Friday, May 31, 2013

May Employee of the Month - the Cicada



 While Ches and I (and several of the chickens) were really hoping to make Employee of the Month for May, it quickly became apparent that this was not in the cards for us.  The cicadas had simply out-shined us.

While our farm is in Pittsboro, our chickens live in our yard in northern Guilford county.  It turns out that the line where the 17 year cicadas emerge falls somewhere in between the two areas.  At home, there are cicadas in every spider web, dozens --probably hundreds--of cicadas dripping from every tree.  And at Iron Fish Farms/Ayrshire, we have not seen a single cicada.  According to this cicada map, we fall right on the northern line of the cicada emergence, which then stretches all the way to Rhode Island.

These 17 year cicadas are a subset of cicada called the Magicicada, which emerge every 13-17 years.  Each group is called a Brood, and our brood is on the 17 year cycle.  It will not be seen again until 2027.  

A theory for why cicadas only emerge after the passage of a certain number of years is that this was a survival adaptation called predator saturation.  That is, even though the cicadas are easy prey, there are just too many of them for predators to eat them all.

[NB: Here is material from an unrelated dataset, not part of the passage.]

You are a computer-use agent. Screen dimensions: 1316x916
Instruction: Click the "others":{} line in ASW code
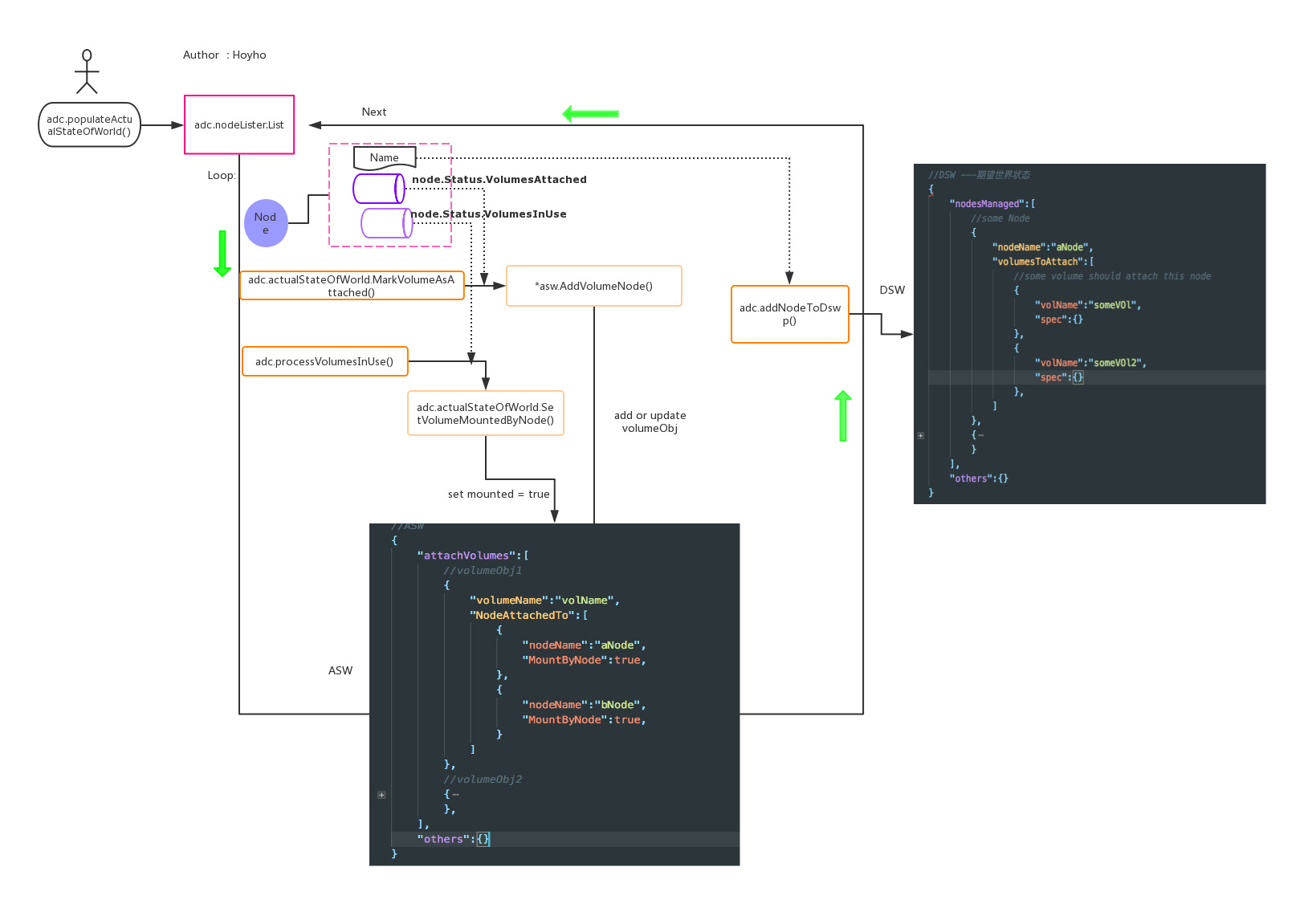coord(453,839)
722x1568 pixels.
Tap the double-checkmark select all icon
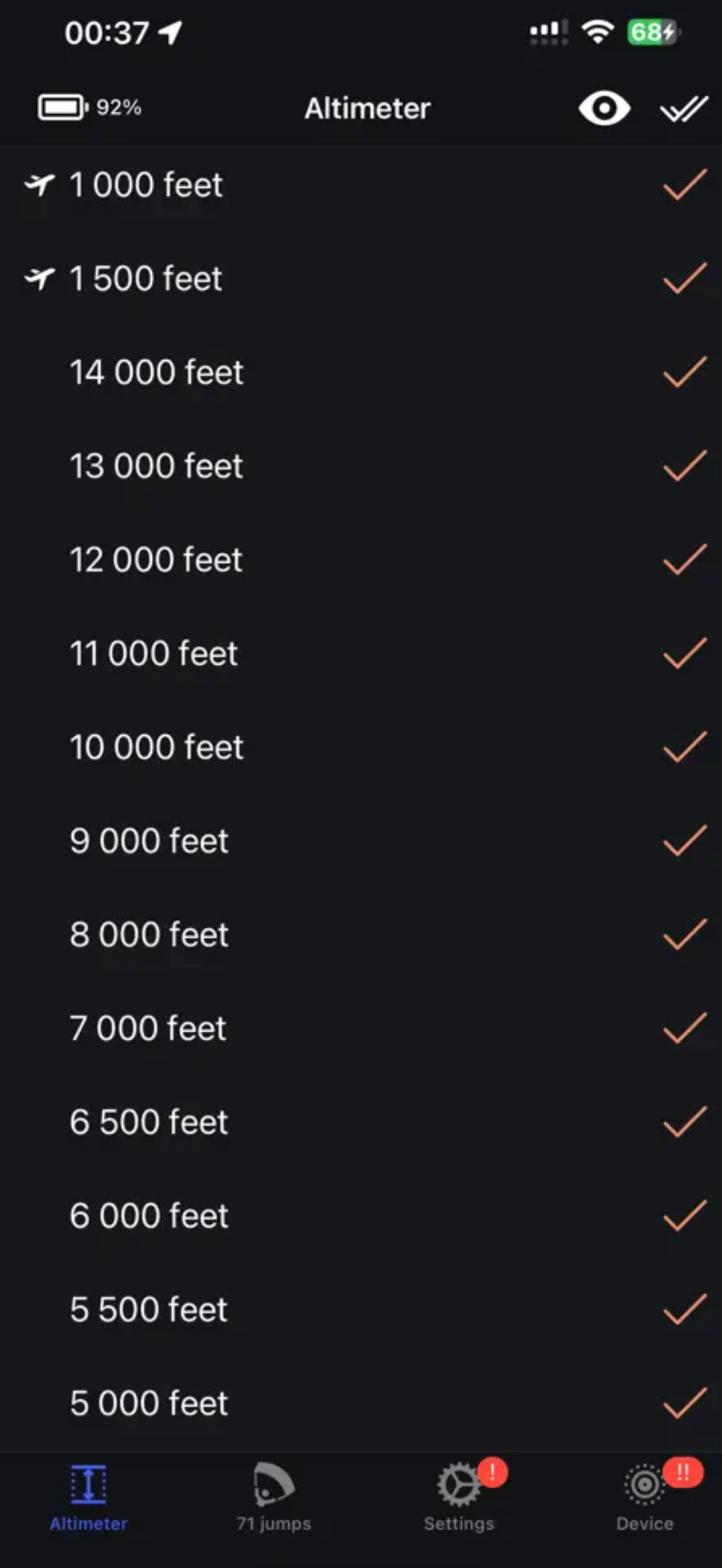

The chickens have done their part to challenge this philosophy.  They have quickly evolved the brood amongst whom only a handful of chickens had the gumption to eat a worm, and now swallow 2-3 inch long cicadas in about two seconds.  Ironically, the windfall of insect protein has caused many of the chickens to lose their taste for worms.  I recently watch a worm wriggle the long way out of the chicken coop, clearly spotted by several of the chickens.  Our chicks are only about 3 months old.  In their world, we will always have an endless supply of cicadas.  Why waste time on worms?  Sadly, the cicada mating season will be over by the end of June, and our chickens and their decedents will have a 16 year cicada drought to endure before we should see this many emerge again.